Isi Leibler’s latest column in Yisrael HaYom going further than he has before. This part was what really stood out to me:

It is thus important that we publicize the fact that Beinart’s extremist views are anathema to the vast majority of Israelis as well as American Jews. In this context, while endorsing the principal that the widest range of opinions should partake at the forthcoming Peres Presidential Conference scheduled for June in Jerusalem, the disturbing decision by the organizers to invite Beinart as a keynote speaker, is perplexing and inexplicable. It implies a failure to appreciate the damage that providing such a prestigious platform and legitimizing the status of a Jew promoting an odious campaign explicitly calling for a global boycott of Israeli settlements inflicts on both our self-respect and international standing. Above all, it conveys an utterly confused message to the Obama administration on where Israel itself draws red lines.

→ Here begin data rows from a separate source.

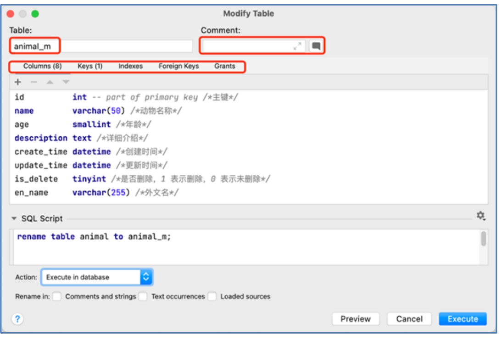Click the Execute button
The image size is (501, 340).
pos(462,319)
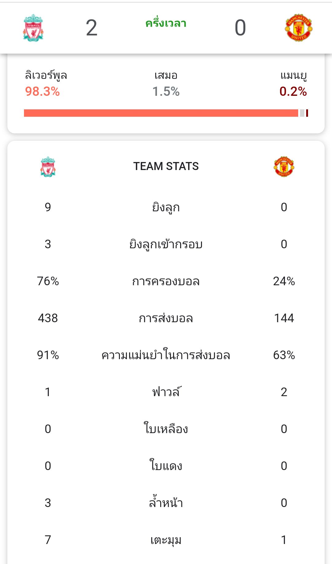Tap the การส่งบอล passes label
The image size is (332, 564).
tap(166, 318)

It’s talent for Leibler to be able to — in the same sentence, no less! — endorse the idea of an open Zionist discussion and then shut it down.

In Isi Leibler-land there is only one type of Zionist discussion that is tolerated. I’m not criticising Leibler for having is views, though I obviously disagree with him; rather, it’s the fact that he’s actively trying to shut down discussion within the wider Zionist movement. That he’s telling President Peres who is and isn’t Zionist is particularly chutzpadik.

This is a problem on a number of levels. First, because Jewish communities around the world, and we’re no exception, are increasingly taking this view. Second, Leibler is turning himself into Zionist-in-chief, deciding who is and isn’t a Zionist, and who is and isn’t allowed to be part of the community. I’m all for the Zionist community asking for a certain minimum subscription to the ideals of Zionism, but once they’re shown, who is anyone to say “you’re in, you’re not”? The role of organisations like the ZCV and conferences like the President’s Conference is to be a forum of Jewish-Zionist debate, not an echo chamber for just one Zionist flavour.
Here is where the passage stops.